人类历史上首次看清小鼠基因组DNA全貌澎湃号·湃客澎湃新闻

当读到“产生一条多肽链或功能RNA所需的全部核苷酸序列”的科学定义时,多数人都会露出一头雾水的表情。但当听到“生命之书、生命的密码、生命的钥匙、遗传的蓝图”的比拟时,大家都会下意识报出:这是DNA!

2024年12月5日,西湖大学生命科学学院、西湖实验室俞晓春团队再国际顶尖学术期刊Science上发表了题为:Thecompletetelomere-to-telomeresequenceofamousegenome(完整的端粒到端粒小鼠参考基因组序列)的研究论文,报道了该团队在解析小鼠参考基因组方面取得的重要突破。这意味着人类历史上第一次看清小鼠基因组DNA全貌。

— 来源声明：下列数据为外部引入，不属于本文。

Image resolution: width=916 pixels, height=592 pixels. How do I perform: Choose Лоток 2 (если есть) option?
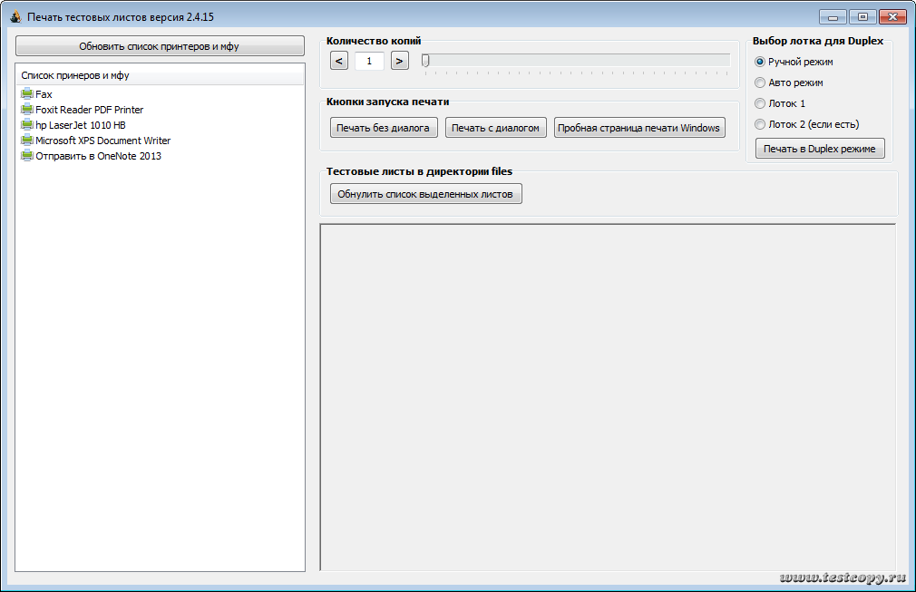pos(760,124)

现在,请用上一些想象力,一起走入基因组DNA的殿堂,造访大自然塑造的“生命密码”。

想象你的面前出现了一座汗牛充栋的图书馆,这是隶属于某个人类同胞的一个细胞核。你步入其中,看到了几十排标注着“染色体”的书架。你随机选了一个架子,抽出了几本书,发现书的封面上都写着“DNA”。接着,你翻到其中一本的目录页,上面指示了“本书共含有X个基因”。你随意浏览了不同基因的章节,意识到这些篇章仅由四个字母构成——A、T、C、G——这些叫作“碱基”的字母不断变换顺序、排列组合,最终写完了全书……

很好,现在你已经了解了基因组DNA的基本面貌。

事实上,读取这些碱基字母排序的过程,正是“大名鼎鼎”的基因组DNA测序。

1977年,弗雷德里克·桑格发明了第一代测序技术,特点是只能测试一个基因的某个部分,最多一个基因。本世纪初,第二代测序技术问世,它克服了前一代的缺点,一次能读取成千上万的短DNA片段,因此也被称作高通量测序技术;但它依然存在症结:能读取的DNA片段过短,通常在100-300个碱基对(bp)之间。2010年左右,第三代测序技术诞生,实现了对每一条DNA分子的单独测序;换句话说,现在我们能够读取较长的DNA片段了,可以达到10-50千碱基对(kb,1kb=1000bp)甚至更长。

既然人类的“基因拼图”已完成,想必小鼠的“拼图”也胜利在望了?令他们没想到的是,这一等就是一年。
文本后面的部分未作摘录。